The Commander of the Faithful Ali (Pbuh) said: The evil provisions for the Hereafter consist of oppressing God's servants. Oppression unsteadies one's steps, deprives one of blessings and wipes out whole nations. [Mizan al-Hikmat, v.5, pp.595-6]

I swear to Allah that if seven countries were given to me so that I would commit a sin by taking the husk of a barley seed from an ant's mouth, I would not do so. The Prophet (Pbuh) has prohibited men from eating whatever is being transported by the mouth and feet of an ant. [Ibid]

The Prophet (Pbuh) said: Avoid oppression: Verily it is the darkness on the Day of Judgment. [Mizan al-Hikmat, v.5, p.599-600]

A man said to the Prophet (Pbuh) that he would like to among the guided ones on the Day of Judgment. Imam Sadiq (Pbuh) said: Any type of oppression is infidelity and he who beats his innocent servant is an unbeliever. [Ibid]

A Virtuous Countenance

Believing men and women have especial characteristics which are manifested in their lives, cause enjoyment in life and the appearance of a new, pure generation. These characteristics cause them to be prosperous in the Hereafter.

 The believers, men and women, are the protectors, one of another: they enjoin what is just, and forbid what is evil: they observe regular prayers, practise regular charity, and obey God and His Apostle.

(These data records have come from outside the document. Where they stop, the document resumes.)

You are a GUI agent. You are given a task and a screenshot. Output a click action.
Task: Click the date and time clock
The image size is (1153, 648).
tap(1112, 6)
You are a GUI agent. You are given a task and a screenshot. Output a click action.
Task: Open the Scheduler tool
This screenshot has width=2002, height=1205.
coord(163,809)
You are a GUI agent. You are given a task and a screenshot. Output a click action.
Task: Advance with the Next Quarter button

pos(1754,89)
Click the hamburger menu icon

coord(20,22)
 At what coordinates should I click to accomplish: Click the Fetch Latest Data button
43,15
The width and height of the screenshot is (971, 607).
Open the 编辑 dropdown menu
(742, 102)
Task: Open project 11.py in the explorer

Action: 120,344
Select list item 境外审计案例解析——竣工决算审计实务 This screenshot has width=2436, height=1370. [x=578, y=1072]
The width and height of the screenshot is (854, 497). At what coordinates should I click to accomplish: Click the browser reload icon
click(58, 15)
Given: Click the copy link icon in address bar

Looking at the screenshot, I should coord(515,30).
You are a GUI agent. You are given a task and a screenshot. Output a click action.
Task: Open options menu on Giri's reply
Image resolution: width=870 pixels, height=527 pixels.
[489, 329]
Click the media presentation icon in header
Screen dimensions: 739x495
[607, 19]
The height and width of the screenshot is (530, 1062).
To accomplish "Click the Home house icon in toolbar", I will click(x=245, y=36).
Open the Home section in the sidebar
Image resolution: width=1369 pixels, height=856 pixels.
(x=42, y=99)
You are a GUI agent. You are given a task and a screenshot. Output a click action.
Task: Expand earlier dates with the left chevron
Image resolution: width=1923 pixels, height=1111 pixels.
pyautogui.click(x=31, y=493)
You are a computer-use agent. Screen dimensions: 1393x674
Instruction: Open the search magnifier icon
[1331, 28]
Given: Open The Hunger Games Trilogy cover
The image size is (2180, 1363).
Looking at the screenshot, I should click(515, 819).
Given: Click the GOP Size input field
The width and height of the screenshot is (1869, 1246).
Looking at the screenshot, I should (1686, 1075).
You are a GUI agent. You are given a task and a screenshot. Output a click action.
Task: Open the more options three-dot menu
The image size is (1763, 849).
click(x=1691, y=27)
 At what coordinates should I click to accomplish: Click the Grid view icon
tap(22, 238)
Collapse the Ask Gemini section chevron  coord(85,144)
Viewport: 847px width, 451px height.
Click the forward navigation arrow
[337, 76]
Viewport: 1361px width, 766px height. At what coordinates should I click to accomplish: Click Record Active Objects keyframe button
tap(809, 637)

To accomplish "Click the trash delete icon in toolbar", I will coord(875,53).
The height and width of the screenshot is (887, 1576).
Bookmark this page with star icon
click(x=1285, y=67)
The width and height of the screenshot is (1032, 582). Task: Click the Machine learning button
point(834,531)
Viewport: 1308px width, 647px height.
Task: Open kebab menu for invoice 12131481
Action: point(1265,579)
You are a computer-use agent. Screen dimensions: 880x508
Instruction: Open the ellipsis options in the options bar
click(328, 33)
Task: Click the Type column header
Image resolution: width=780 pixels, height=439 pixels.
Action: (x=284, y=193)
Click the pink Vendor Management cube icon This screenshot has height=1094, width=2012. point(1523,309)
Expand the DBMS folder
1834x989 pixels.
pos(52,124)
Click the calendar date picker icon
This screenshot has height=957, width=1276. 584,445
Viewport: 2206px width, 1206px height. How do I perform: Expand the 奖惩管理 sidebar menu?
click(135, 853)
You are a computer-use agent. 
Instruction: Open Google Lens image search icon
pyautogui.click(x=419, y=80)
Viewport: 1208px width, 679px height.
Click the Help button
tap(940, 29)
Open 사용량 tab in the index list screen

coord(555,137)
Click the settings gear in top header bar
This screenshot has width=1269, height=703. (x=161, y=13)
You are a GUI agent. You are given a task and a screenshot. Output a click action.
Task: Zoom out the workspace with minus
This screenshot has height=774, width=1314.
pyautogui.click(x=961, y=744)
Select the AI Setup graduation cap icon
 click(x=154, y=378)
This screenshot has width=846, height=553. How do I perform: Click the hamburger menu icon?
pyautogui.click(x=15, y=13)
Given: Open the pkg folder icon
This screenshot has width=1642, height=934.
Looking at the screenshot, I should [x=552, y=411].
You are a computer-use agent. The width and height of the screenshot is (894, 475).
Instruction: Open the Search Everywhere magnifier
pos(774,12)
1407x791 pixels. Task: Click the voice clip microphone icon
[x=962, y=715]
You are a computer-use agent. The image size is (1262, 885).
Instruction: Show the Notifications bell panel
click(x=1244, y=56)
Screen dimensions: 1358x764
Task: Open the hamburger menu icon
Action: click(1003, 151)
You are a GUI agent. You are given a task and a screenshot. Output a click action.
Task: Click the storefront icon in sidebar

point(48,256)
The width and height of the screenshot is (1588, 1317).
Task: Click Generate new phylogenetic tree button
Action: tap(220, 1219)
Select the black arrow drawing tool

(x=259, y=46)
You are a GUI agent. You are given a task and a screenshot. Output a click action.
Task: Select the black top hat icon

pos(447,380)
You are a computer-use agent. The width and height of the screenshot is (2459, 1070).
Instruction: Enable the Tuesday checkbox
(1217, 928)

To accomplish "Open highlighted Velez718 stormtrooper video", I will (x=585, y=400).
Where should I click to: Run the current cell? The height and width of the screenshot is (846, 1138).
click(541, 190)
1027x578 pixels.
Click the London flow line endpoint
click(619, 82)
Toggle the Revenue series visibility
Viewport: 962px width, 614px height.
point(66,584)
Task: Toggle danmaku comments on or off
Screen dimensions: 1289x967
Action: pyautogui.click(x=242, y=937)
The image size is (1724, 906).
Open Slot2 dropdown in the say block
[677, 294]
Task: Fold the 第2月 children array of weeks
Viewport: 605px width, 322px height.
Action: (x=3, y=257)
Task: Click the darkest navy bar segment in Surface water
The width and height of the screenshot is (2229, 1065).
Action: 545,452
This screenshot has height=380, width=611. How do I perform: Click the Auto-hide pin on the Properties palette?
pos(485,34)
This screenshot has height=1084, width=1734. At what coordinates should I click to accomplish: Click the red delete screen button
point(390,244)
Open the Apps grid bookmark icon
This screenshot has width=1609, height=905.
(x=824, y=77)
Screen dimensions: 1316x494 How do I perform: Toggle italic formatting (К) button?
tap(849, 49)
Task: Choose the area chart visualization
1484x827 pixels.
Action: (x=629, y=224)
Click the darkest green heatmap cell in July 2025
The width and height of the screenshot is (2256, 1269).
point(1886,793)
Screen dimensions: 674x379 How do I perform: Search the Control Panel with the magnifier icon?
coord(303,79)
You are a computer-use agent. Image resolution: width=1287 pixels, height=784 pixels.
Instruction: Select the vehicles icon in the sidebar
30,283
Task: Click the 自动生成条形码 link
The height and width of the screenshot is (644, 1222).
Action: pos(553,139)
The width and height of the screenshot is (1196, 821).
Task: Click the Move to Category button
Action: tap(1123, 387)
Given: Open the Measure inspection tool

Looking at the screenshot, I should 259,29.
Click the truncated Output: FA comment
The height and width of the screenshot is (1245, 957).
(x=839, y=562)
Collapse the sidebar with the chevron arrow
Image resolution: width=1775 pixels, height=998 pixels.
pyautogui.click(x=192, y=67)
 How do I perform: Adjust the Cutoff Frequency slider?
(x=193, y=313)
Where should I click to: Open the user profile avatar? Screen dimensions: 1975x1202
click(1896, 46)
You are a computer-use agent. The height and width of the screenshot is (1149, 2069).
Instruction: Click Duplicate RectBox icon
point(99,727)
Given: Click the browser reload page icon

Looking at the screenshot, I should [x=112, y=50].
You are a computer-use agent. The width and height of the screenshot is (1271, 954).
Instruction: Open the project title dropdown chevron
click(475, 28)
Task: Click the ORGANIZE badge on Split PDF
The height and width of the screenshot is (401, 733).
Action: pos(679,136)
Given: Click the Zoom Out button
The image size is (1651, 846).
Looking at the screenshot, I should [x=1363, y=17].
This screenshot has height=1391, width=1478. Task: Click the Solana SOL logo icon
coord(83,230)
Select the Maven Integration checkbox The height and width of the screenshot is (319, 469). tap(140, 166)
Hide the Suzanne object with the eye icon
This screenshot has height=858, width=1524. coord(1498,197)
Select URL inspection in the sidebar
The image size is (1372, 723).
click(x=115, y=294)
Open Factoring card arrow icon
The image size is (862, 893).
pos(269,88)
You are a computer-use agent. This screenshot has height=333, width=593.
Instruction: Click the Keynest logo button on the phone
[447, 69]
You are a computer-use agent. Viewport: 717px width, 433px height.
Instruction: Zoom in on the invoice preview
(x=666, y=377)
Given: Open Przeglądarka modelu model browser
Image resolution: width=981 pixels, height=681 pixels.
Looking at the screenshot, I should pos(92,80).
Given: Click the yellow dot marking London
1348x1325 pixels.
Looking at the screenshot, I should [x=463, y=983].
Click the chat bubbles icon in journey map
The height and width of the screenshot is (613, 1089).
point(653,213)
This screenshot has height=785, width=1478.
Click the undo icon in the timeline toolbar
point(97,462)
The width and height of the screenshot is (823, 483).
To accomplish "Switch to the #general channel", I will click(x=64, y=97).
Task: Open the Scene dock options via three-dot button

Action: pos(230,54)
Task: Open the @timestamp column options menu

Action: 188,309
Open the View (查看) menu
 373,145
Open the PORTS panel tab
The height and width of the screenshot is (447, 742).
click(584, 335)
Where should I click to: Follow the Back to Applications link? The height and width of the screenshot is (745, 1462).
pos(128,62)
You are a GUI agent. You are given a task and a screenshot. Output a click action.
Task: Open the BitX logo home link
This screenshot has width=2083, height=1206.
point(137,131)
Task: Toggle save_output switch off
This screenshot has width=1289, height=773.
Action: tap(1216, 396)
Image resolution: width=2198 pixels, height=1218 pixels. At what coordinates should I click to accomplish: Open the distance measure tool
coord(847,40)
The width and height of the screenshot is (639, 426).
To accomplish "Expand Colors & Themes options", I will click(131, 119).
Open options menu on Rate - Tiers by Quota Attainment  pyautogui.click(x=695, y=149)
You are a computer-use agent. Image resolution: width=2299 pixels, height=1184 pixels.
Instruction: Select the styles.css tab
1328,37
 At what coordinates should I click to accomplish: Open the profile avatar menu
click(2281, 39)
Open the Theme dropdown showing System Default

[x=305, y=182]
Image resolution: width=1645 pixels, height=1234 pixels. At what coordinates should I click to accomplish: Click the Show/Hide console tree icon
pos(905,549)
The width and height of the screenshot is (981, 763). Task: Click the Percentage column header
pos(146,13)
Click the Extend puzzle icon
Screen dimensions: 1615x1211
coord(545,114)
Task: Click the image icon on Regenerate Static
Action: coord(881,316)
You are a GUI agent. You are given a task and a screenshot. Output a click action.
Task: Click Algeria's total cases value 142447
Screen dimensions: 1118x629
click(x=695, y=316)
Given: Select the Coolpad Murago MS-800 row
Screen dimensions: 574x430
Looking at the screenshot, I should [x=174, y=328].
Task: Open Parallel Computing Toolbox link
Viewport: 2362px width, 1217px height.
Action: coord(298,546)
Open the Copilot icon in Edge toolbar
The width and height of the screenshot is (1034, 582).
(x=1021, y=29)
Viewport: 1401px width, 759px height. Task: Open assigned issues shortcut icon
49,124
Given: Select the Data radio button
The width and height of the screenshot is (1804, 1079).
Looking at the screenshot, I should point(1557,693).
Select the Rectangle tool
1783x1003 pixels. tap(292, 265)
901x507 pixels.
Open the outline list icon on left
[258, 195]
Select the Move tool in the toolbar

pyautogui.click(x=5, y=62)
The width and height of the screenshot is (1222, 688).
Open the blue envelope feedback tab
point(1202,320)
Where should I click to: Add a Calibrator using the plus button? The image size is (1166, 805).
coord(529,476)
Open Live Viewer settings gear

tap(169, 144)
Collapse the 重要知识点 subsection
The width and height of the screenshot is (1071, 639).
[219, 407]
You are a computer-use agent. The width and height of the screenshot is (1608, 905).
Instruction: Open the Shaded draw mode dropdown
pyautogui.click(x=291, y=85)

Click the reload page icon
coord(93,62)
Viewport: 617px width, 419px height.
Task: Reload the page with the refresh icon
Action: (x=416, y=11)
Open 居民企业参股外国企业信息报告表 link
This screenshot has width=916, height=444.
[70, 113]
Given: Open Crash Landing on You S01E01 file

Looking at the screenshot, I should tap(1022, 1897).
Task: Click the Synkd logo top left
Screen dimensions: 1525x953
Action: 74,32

On them will God pour His mercy: for God is Exalted in power, Wise.[Holy Quran: Tauba 9:71]

From many verses about believers, I think this one alone is enough to learn about their physical and spiritual attributes. Once such men and women establish a joint life, their mutual life will be filled with light, sincerity, goodness, blessings, truth and honesty. In this type of life, the man is an ideal man and the woman is an ideal woman, too. Also their life is a good life, and they are prosperous in this world and the Hereafter. The late Majlesi said: There were people whose wife and children would tell them to avoid earning illegal property when they left the house to go to work. We can tolerate hunger and difficulty but cannot tolerate the punishment of the Resurrection Day.

Truly, what virtue is greater than patience and tolerating hardships so as to protect one's self against the punishment on the Last Day. I, myself, saw a great man who sometimes would prohibit his family from buying the things they wanted in a convincing tone. He would promise to fulfill their needs at a later date when business was good. His wife and children would submit to his request and did not bother him. Family life abounded with peace and quiet, divinity and enlightenment. Khadijah the Great (the Prophet's wife) was a woman who patiently bore the hardships during her noble husband's times of difficulty. She shared in his sufferings and sorrows, and lived with the Prophet (Pbuh) in such a way that after her death he would ask God to be merciful to her whenever he remembered her and tears would flow from his eyes. At the beginning of their marriage, she devoted her great and rare wealth of those days to the Prophet's movement. The Prophet (Pbuh) gradually spent that wealth to relieve the problem of the needy and to aid God's movement: finally nothing remained of the wealth. Near the end of her life she lived with her husband in a humble house without too many furnishings. She lived in hardship and the only thing she said to her husband in those difficult days was during the last moments of her life. With tears in her eyes she asked him if God was satisfied with her. The angel entrusted with revelations descended from Heaven and asked the Prophet (Pbuh) to give his best regards to Khadijah and announce God's satisfaction with her. Khadijah became really happy and said to the Prophet (Pbuh) that life and death were now very sweet for her. Fatimah Zahra was only four years old at the time. When she felt the absence of her mother at home, she asked her kind father where her mother was, and the Prophet (Pbuh) answered that she was with the angels. Verily, a believing woman whose faith is manifested in her actions and behavior is an angel-like creature and a source of satisfaction for God and a spring of virtues and perfection.